Obesity, diet and risk of non-Hodgkin lymphoma

Abstract

Non-Hodgkin lymphoma (NHL) represents a group of heterogeneous diseases that significantly vary in their causes, molecular profiles, and natural progression. In 2007, there will be approximately 59,000 newly diagnosed NHL cases in the United States and over 300,000 cases worldwide. Although new therapeutic regimens are minimizing the number of deaths related to NHL, causes for the majority of lymphomas remain undetermined. Recent studies suggest that dietary factors may contribute to the rising rates of NHL. This review will summarize epidemiologic reports that have studied the relationship between obesity, physical activity, and diet and risk of NHL. Based on a number of case-control and prospective cohort studies, overweight/obesity probably increases the risk of NHL, whereas moderate physical activity may reduce risk. Several studies support an inverse association between intakes of vegetables and NHL risk, particularly for the consumption of cruciferous vegetables. This may relate to the induction of apoptosis and growth arrest in preneoplastic and neoplastic cells, two important actions of isothiocyanates found in cruciferous vegetables. Studies also suggest that fish intake may be inversely associated with risk of NHL, although findings have not been entirely consistent. This may relate to the high organochlorine content in some fish that could override a protective effect. High consumption of fats, meat, and dairy products also may increase lymphoma risk. The accumulated scientific evidence concerning the associations between obesity, diet, and NHL suggests several identified modifiable risk factors that might be recommended to decrease lymphoma risk.

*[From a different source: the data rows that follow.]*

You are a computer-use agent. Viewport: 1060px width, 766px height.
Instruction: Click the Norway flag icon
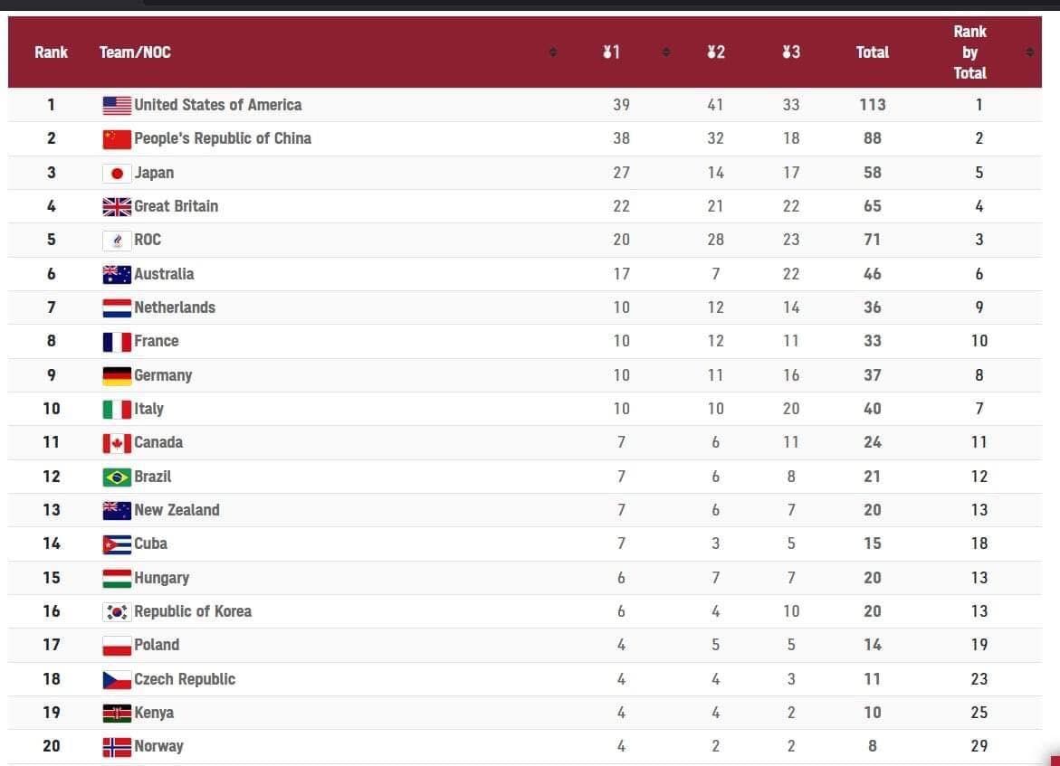(117, 747)
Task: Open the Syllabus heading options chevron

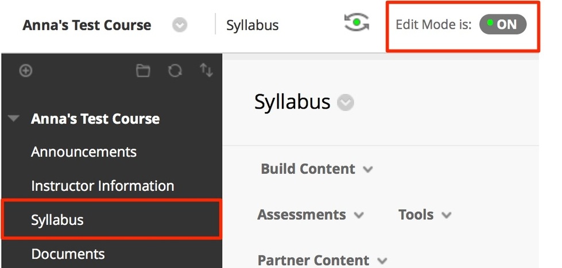Action: coord(346,103)
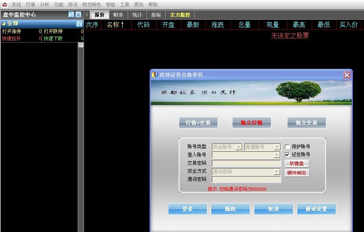Select the 独立交易 mode button
Screen dimensions: 364x232
(x=306, y=122)
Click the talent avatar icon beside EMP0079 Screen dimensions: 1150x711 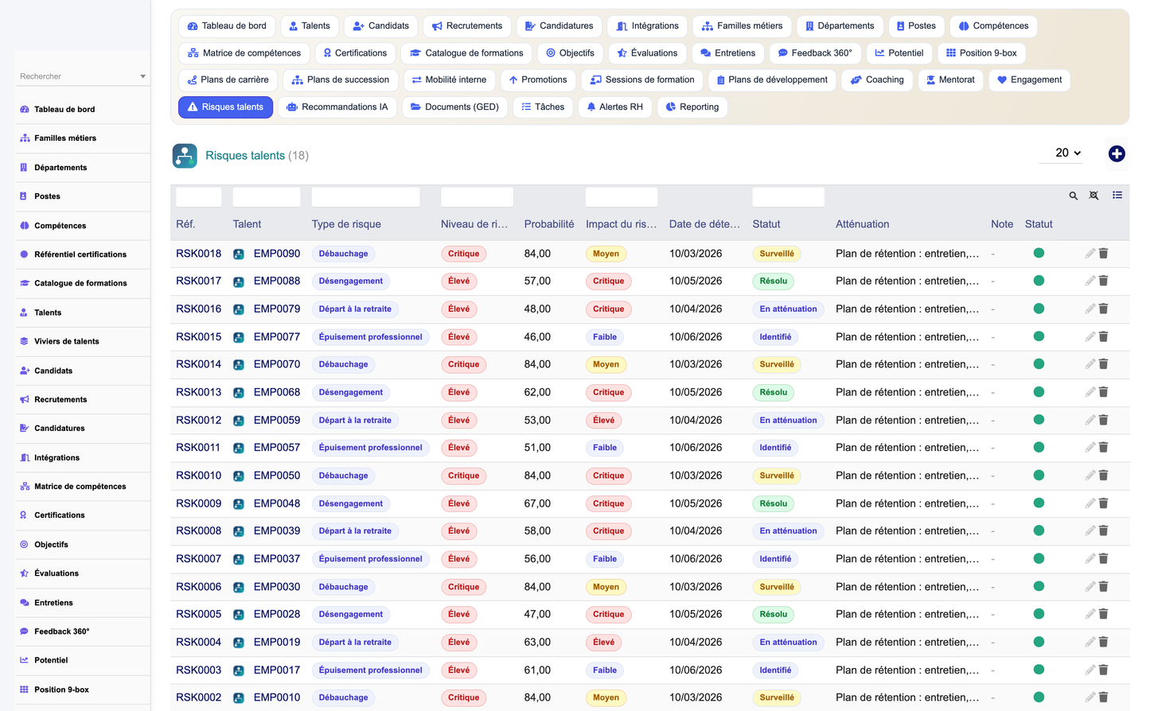click(239, 309)
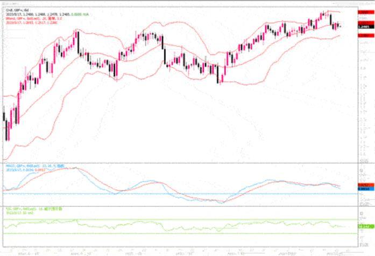The image size is (375, 256).
Task: Click the divider between MACD and RSI panes
Action: 178,205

Figure 1. Mechanisms of apoptosis and growth arrest by isothiocyanates

Isothiocyanates induce apoptosis and growth arrest involving a number of mechanisms, which may be particularly relevant in preventing lymphomagenesis and other neoplasms. Some potential mechanisms may involve their ability to inhibit the anti-apoptotic proteins, Bcl-2 and Bcl-x, and up-regulate the pro-apoptotic molecules, Bax and Bak, initiating apoptotic cell death through cytochrome c release and the subsequent activation of caspases. Isothiocyanates also can promote apoptotic cell death through the up-regulation of c-Jun N-terminal kinase (JNK) and down-regulation of nuclear factor (NF)-κB signaling pathways. These compounds also may induce cell cycle arrest by the induction of activator protein 1 (AP-1) resulting in up-regulation of the cyclin-dependent kinase (CDK) inhibitor, p21, and subsequent G(2)/M arrest.

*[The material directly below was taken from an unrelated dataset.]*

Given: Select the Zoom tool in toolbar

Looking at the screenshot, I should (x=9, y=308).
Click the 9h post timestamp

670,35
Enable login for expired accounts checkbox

Figure 2. Overview of the folate metabolic pathway

Abnormal one-carbon metabolism, either through folate deficiency or through polymorphisms in folate metabolizing genes, may promote lymphomagenesis through mechanisms involving aberrant DNA synthesis, repair and methylation (hypomethylation of proto-oncogenes or hypermethylation of tumor suppressor genes). A 677C>T (222Ala>Val) polymorphism in the MTHFR gene, associated with reduced MTHFR enzyme activity, may cause DNA hypomethylation while increasing the flux of one-carbon units available for purine and DNA synthesis and repair. Reduced TYMS enzyme activity may increase uracil incorporated in DNA and result in chromosome damage and fragile site induction. A 28-bp double repeat in the promoter region and a 6-bp deletion in the 3′UTR of the TYMS gene alter TYMS gene expression and mRNA stability, that can influence the rate of DNA double strand breaks and chromosomal translocations. S-adenosylmethionine (SAM); S-adenosylhomocysteine (SAH); tetrahydrofolate (THF); serine hydroxymethyltransferase (SHMT); 5,10-methylenetetrahydrofolate (5,10-methyleneTHF); 5,10-methylenetetrahydrofolate reductase (MTHFR); 5-methyltetrahydrofolate (5-methylTHF); methionine synthase (MTR); thymidylate synthase (TYMS); deoxythymidine monophosphate (dTMP); and deoxyuridine monophosphate (dUMP).